*Prompt*.
Using the material below, repeat exactly the lines from the one with "Collapse the 공고일반 section" through the one with "The width and", ends included, without any images.

*Records for this exercise*.
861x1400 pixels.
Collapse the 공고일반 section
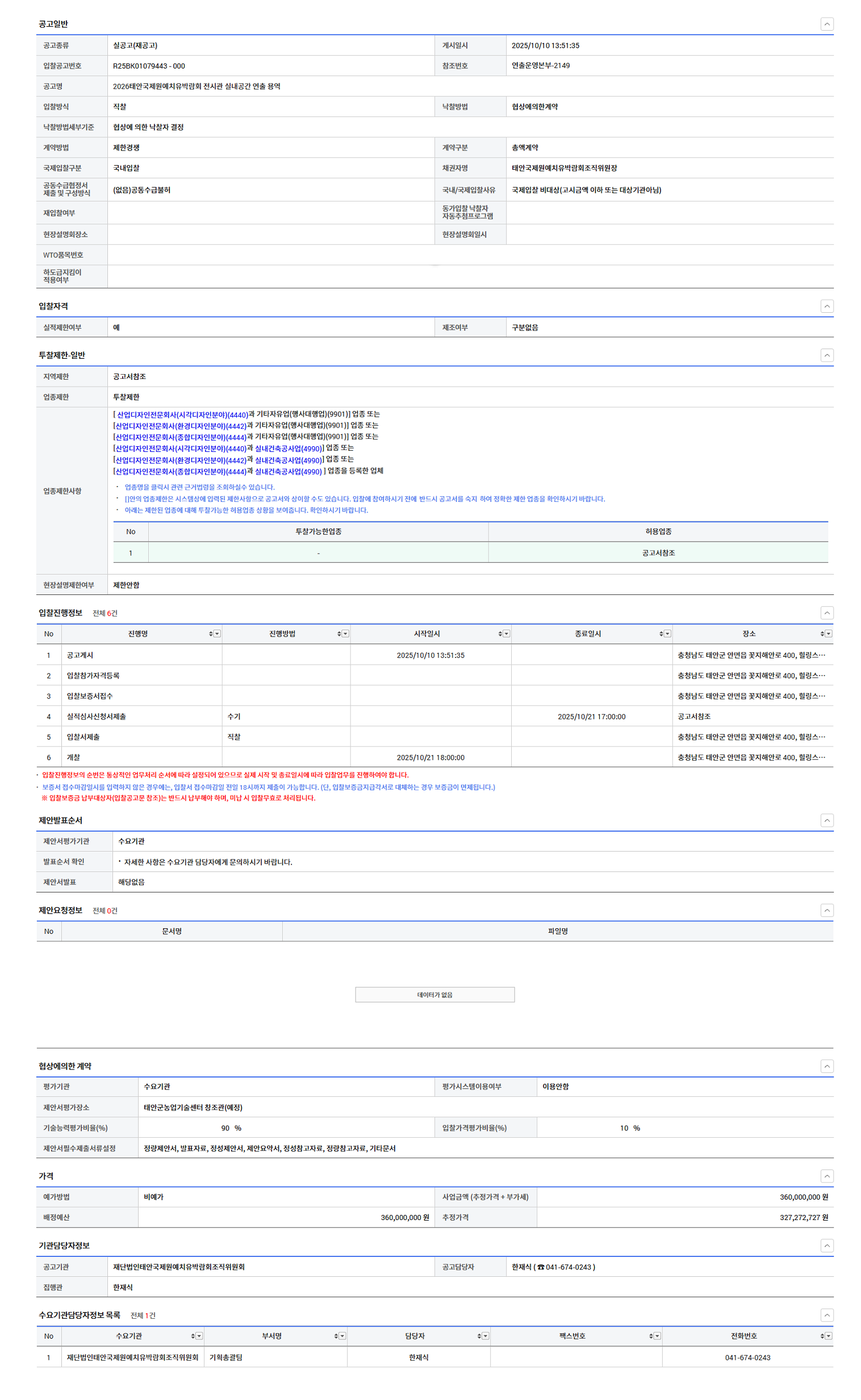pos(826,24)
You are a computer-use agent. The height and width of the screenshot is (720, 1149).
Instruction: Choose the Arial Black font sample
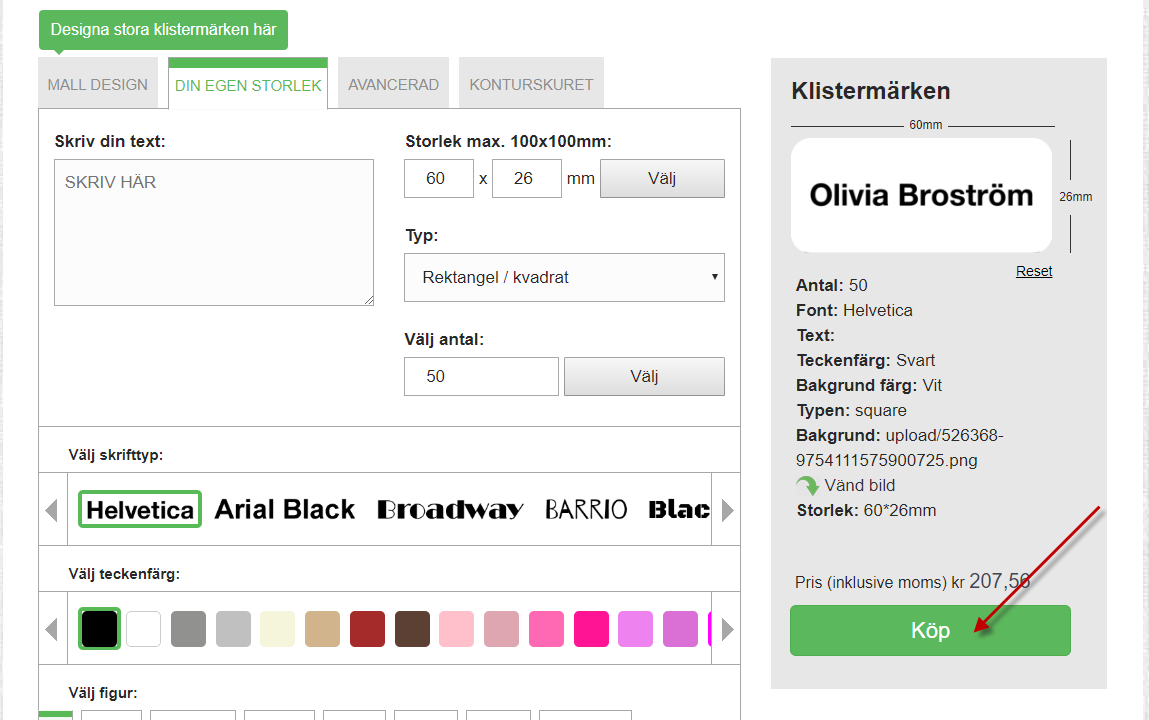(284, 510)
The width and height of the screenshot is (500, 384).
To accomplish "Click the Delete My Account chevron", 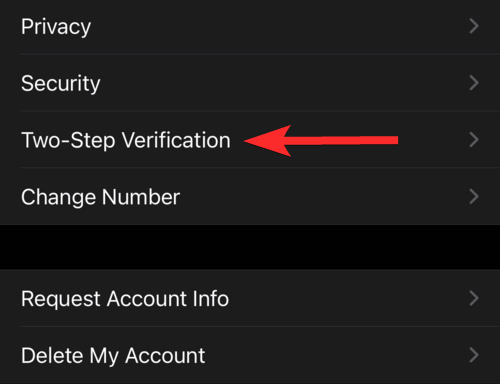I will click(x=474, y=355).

*Exercise response*.
Collapse the 공고일반 section
pos(826,24)
You are a computer-use agent. The height and width of the screenshot is (720, 1149).
Instruction: Choose the Arial Black font sample
(284, 510)
The width and height of the screenshot is (500, 384).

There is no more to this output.